» **ABOUT THIS TASK**
Would you please copy the part of the material below that opens with the line containing "You are a computer-use agent. The image" and closes with the line containing "1204x997 pixels."? Copy it exactly, and only it.

» **SOURCE RECORDS**

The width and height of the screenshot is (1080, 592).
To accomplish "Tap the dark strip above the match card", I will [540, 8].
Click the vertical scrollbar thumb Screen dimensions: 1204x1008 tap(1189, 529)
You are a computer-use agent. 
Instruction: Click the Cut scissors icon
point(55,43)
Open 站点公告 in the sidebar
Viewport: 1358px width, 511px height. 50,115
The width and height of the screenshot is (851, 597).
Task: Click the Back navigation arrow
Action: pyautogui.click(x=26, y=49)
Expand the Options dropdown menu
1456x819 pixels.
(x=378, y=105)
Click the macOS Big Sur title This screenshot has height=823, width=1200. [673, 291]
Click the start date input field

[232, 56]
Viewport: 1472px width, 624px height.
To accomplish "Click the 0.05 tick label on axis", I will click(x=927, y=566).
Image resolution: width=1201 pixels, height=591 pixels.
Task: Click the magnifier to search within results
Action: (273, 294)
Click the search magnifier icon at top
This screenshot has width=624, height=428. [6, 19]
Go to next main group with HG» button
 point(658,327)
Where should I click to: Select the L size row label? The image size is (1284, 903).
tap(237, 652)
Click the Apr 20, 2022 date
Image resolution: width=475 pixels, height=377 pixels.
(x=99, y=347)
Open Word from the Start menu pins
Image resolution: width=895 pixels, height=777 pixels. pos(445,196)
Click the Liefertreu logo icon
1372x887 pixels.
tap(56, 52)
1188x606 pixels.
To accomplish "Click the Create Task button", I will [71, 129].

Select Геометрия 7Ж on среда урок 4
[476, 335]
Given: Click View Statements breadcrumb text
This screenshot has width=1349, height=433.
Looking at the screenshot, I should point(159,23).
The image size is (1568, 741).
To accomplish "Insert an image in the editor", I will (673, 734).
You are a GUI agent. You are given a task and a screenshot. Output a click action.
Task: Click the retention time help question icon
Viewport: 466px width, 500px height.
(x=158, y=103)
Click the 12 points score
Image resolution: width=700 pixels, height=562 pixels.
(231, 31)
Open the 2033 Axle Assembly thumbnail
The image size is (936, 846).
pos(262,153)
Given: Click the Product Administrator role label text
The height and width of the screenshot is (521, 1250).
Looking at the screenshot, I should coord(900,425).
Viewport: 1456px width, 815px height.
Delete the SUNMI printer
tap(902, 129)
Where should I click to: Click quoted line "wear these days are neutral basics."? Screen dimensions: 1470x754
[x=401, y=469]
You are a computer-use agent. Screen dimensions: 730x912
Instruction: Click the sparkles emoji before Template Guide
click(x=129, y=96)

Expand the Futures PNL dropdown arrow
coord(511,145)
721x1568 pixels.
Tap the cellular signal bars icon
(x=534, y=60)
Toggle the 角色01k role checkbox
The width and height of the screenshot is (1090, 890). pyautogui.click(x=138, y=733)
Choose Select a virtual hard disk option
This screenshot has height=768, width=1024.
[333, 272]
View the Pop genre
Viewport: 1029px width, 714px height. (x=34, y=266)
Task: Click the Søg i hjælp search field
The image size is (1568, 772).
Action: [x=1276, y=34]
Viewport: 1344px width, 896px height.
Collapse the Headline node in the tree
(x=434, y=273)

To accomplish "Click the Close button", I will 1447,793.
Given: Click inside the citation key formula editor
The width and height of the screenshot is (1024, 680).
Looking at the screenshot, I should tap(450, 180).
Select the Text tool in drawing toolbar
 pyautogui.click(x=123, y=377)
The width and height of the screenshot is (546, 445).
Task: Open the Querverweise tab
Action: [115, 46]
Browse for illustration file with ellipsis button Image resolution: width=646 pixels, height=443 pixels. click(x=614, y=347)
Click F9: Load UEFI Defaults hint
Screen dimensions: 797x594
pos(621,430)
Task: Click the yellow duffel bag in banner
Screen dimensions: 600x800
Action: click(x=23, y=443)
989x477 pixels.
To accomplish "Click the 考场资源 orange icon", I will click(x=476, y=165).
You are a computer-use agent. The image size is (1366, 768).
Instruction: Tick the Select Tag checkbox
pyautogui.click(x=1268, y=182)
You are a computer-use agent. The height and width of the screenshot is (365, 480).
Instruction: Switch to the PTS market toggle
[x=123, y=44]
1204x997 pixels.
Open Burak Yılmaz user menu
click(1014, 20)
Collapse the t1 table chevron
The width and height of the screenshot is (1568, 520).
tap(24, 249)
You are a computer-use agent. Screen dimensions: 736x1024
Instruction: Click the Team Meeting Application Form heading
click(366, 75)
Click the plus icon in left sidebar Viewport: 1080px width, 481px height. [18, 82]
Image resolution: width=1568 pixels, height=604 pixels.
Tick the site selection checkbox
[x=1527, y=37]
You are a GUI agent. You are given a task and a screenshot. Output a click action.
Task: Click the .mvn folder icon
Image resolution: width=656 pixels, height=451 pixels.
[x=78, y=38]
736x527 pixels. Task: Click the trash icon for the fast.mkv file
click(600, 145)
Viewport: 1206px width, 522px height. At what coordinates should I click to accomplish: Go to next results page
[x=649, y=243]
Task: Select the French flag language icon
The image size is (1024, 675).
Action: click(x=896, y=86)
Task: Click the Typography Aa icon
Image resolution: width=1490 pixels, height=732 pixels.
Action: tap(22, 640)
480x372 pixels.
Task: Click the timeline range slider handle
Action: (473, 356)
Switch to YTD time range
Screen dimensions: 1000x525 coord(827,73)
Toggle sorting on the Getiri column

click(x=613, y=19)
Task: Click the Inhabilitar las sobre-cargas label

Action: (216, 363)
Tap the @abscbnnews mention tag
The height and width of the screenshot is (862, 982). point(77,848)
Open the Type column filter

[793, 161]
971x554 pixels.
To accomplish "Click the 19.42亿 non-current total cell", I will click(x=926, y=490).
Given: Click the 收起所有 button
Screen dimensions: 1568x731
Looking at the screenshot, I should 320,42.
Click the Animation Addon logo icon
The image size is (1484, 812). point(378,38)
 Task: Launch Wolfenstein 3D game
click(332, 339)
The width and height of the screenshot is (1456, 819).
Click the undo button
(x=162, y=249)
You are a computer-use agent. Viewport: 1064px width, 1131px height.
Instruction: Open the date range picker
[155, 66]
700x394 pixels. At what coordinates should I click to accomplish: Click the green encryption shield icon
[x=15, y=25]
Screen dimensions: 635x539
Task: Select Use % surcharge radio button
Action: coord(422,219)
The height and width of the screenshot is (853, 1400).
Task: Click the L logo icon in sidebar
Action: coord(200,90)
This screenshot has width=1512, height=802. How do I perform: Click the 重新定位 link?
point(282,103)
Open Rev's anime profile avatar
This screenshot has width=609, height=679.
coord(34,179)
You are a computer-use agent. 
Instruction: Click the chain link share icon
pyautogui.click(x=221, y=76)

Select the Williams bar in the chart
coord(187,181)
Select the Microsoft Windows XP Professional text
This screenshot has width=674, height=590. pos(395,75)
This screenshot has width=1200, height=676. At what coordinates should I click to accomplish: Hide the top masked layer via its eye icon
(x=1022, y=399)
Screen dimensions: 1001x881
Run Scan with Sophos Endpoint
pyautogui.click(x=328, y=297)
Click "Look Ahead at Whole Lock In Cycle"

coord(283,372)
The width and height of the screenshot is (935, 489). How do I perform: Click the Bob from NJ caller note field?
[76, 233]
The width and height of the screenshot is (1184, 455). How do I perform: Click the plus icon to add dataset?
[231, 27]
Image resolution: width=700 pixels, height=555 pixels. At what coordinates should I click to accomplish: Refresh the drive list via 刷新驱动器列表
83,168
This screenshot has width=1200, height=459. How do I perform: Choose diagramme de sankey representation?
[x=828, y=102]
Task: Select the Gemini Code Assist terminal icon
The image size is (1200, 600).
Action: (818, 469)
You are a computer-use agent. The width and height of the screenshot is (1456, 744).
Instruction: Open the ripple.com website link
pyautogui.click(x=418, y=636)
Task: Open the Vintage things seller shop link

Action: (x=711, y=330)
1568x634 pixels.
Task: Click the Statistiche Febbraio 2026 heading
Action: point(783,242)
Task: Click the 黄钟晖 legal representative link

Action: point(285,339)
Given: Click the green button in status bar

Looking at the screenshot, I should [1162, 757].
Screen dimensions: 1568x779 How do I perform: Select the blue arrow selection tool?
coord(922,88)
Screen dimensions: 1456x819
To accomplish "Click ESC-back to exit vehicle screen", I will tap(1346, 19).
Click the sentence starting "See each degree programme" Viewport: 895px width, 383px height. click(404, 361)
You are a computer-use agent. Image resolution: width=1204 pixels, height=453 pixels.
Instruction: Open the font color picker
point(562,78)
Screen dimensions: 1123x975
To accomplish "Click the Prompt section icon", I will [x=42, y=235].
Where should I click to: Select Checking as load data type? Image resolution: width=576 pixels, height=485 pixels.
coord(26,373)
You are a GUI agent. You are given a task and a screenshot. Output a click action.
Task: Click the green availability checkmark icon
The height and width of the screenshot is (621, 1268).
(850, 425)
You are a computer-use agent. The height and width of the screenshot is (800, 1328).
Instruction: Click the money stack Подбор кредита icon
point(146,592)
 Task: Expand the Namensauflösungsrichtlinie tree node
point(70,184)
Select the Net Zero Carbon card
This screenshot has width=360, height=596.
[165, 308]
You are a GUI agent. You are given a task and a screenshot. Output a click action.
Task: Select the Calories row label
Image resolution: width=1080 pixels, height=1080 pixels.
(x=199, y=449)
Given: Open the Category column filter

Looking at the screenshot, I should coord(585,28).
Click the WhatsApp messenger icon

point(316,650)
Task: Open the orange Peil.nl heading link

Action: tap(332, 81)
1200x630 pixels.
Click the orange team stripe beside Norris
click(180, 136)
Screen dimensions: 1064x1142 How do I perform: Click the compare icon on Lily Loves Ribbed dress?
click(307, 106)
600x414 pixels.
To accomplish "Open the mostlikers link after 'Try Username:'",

» **FINAL ANSWER**
You are a computer-use agent. The image size is (1366, 768).
Instruction: Tick the Select Tag checkbox
pyautogui.click(x=1268, y=182)
You are a computer-use agent. The height and width of the screenshot is (365, 480).
Instruction: Switch to the PTS market toggle
[x=123, y=44]
1204x997 pixels.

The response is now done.